Featured Maker Interview • Marcos Kaiser
In celebration of this weekend's National Guitar Day, we were delighted to speak to Marcos Kaiser in the first of our Featured Maker interviews. Marcos is a skilled maker of lutes, guitars, hurdy-gurdys and more, and he is a valued supplier of instruments to The Early Music Shop.
Read on to find out more about Marcos Kaiser's work, instruments and inspirations...
The Early Music Shop: You’ve had a very international career, living, studying and working in Brazil, Hungary, Spain and London. Where is your favourite place to visit, live and work?
Marcos Kaiser: Apart from the exciting cultural environment, all these places have very interesting ways when you are working with musical instrument making. Different approaches to woodworking, to running a workshop, even to separating what is work and what is life. My favourite environment is the one where these two are one, where working with historical instruments actually feels like living in the present. The UK is special in this regard.
EMS: How did your interest in Early Music and Historic Instruments begin?
MK: It when as a teenager, getting ready to go to school, listening to a 5am radio program dedicated to early music on the radio. It was somehow magic to listen to medieval and renaissance music in the stillness of the dark house. We even had fog before sunrise in the 90s. Later on, still a teenager, I had the chance to work as an apprentice in a harpsichord workshop. There the makers used to play after work, and again, the subtly lit environment, with half-finished instruments and baroque music, exotic wood scents and ornaments set my imagination on fire.
EMS: Tell us about the process of making an instrument. You favour the use of traditional methods. Why is this?
MK: I favour traditional methods in the belief that the use of historical techniques can inform a better understanding of the design, making, and practical choices that led to the development of stringed instruments over time. At the same time, the study of these techniques, either musical or practical, enriches the debate around what came first: the technical innovation or the artistic necessity. The exhaustion of an artistic model (and the subsequent quest for new means) or the invention of a new technique that made possible the use of these resources. This is one of the questions that the historical approach tries to address. I would definitely use modern technology to make something new, but to really make something out of what little information we have from the past, my research method is the recreation of the original working environment, with the right materials and tools.
EMS: We have in stock your Baroque Guitar after Belchior Dias. How long did it take you to make this instrument and what research did you have to undertake?

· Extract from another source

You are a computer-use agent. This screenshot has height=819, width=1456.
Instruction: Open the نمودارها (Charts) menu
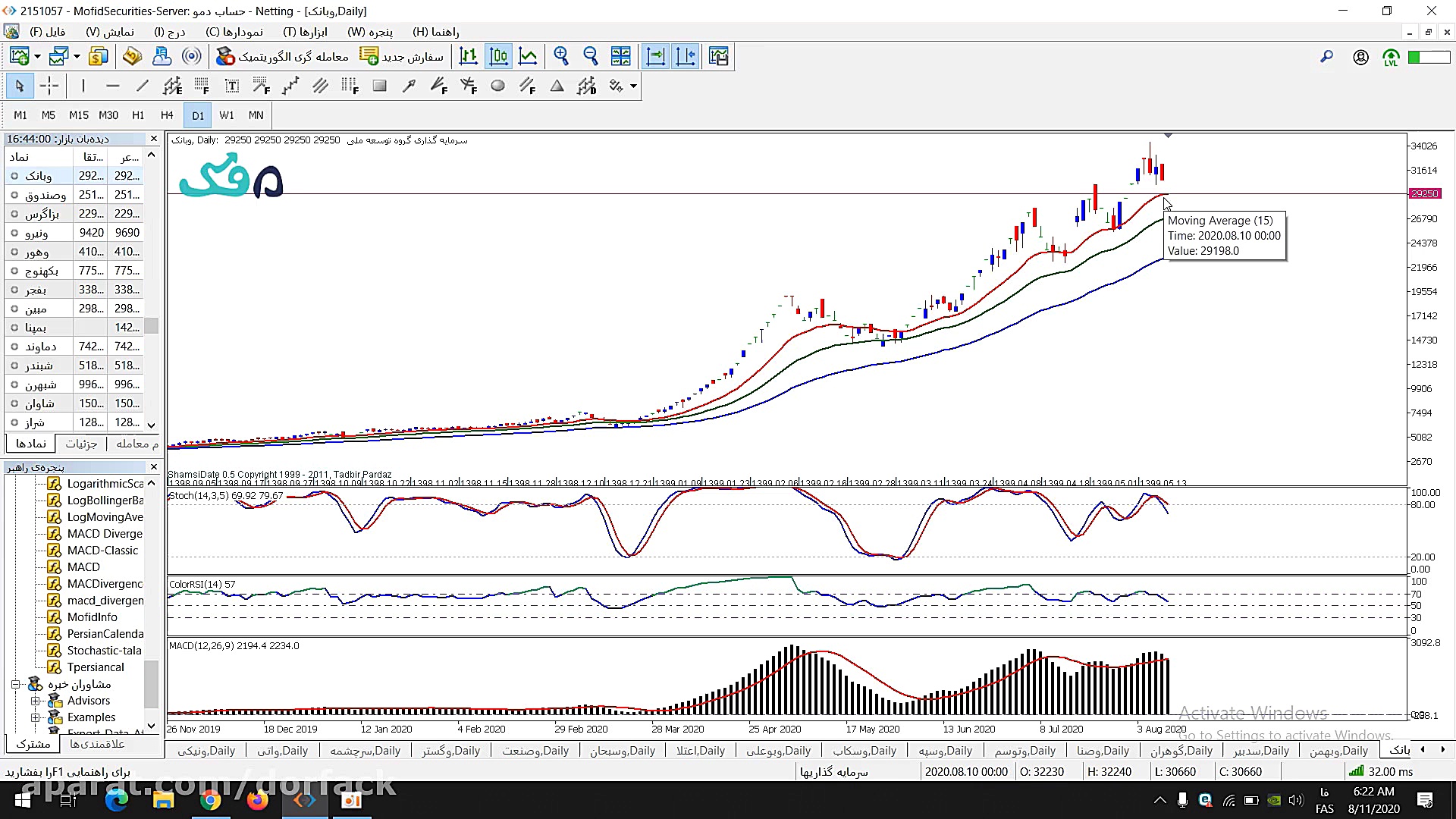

MK: This model has intrigued me since I was a student at the former London School of Furniture (LMU) around 2010. I even tried to find records of the maker in Portugal, but apart from his workshop address, there is very little about him. There is an extensive debate surrounding the instrument, whether it was an early baroque guitar or a vihuela. But enlarging it to accommodate five courses was a rewarding experience. The construction of the fluted-vaulted back is a fascinating process that, when mastered, generates negligible loss of material. There is no need to use bars on the back, and the lightness achieved through the use of this clever shape is noticeable on the resonance. The research, encouraged by Martin Bowers, who had extensive knowledge on the other guitar attributed to Belchior Dias was mainly focused on bending the ribs without waste. This would be the case when the instrument was made. Exquisite materials such as ebony and rosewood could not be more expensive, therefore any method with waste would not do. An early hypothesis promptly discarded was the use of chemicals to make the wood pliable. The use of hot beds, boiling was also discarded. I think I have a clean and easy method now.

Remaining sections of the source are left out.